Billboard described the single as an "intriguing teen rouser with an equally intriguing vocal performance." Cash Box described it as "a funky, twangy blues-tinged opus with an infectious rhythmic back-beat."

==Appearance on other Van Morrison albums==
- Having gone on to a solo career, Morrison revisited "Here Comes the Night" on his live album It's Too Late to Stop Now (1974). This rendition is augmented by a string section.
- The original studio version was included in the 1990 compilation The Best of Van Morrison.
- Stereo version is included on The Story of Them Featuring Van Morrison (1997).
- Included on the compilation CD Still on Top – The Greatest Hits (2007).

==Other versions==

The song, sung by Scottish singer Lulu, was first released as a single by Decca Records in the UK and Parrot Records in the US in November 1964. Lulu's recording charted at No.50 in the UK.

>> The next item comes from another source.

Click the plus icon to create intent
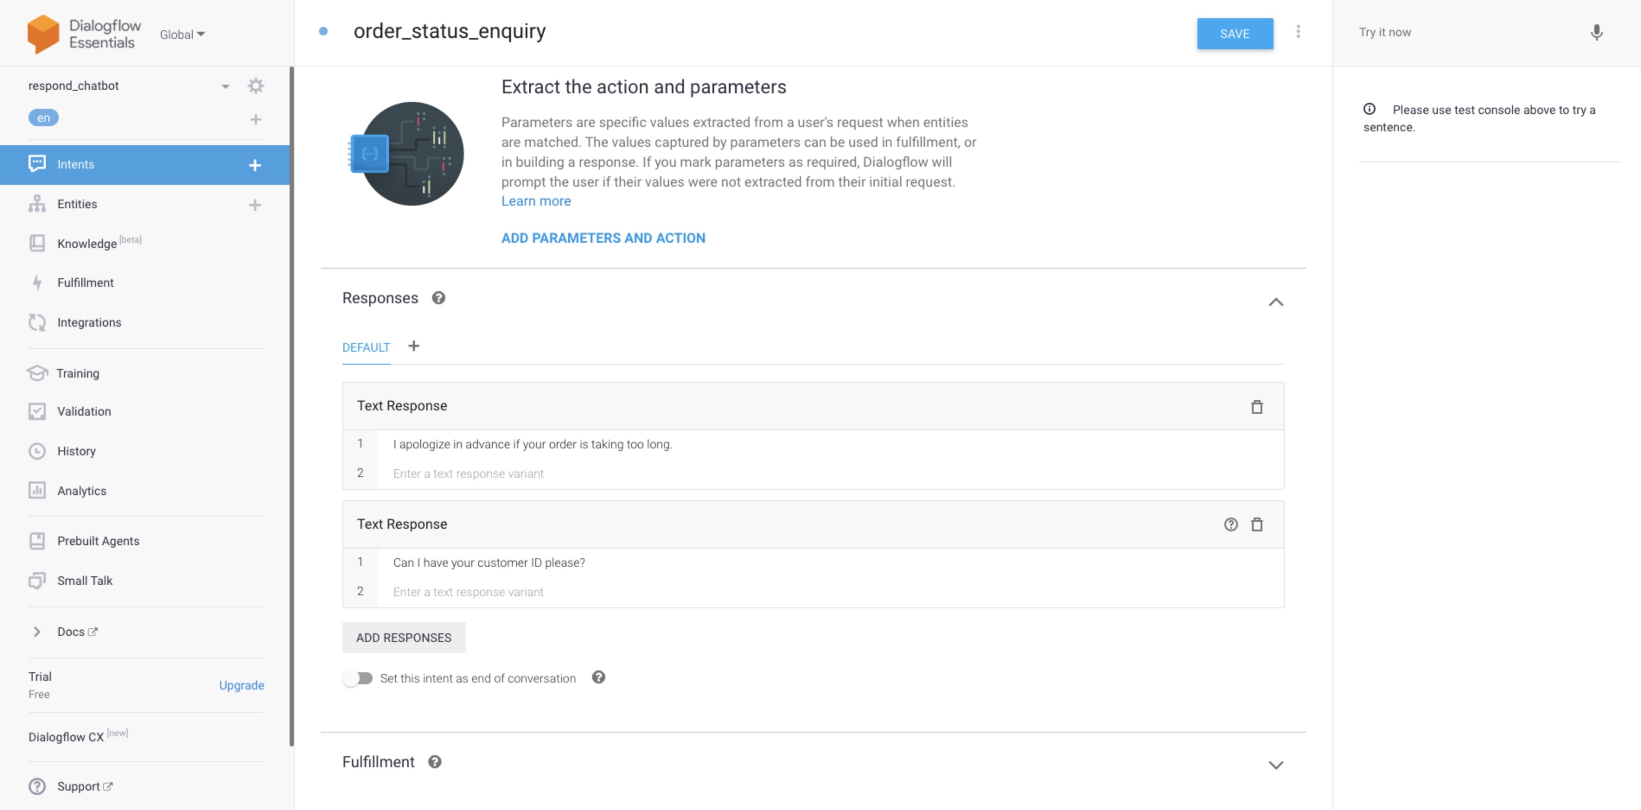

- The Exciters (1965). A slight variation of the song, named "There They Go". Released on Roulette 4632.
- David Bowie (1973). On his covers album Pin Ups.
- Streetheart (1979) Under Heaven Over Hell (No. 60 in Canada).
- The Rivals (1980). A punk version. The Rivals thought they were covering a David Bowie song.
- Native (1994). A reggae version. Featured memorably in the film (and soundtrack to) Ace Ventura: When Nature Calls.
- Dwight Yoakam (1997). On his covers album Under the Covers.
- The Fabulous Thunderbirds (1995), on the album Roll of the Dice.
- Rod Stewart (2013), on the special edition of the album Time.
- South African bands All Night Radio and Big Sky have both covered the song.
- Pate Mustajärvi (1988), titled "Taas iskee yö" in Finnish on his album Lago Nero.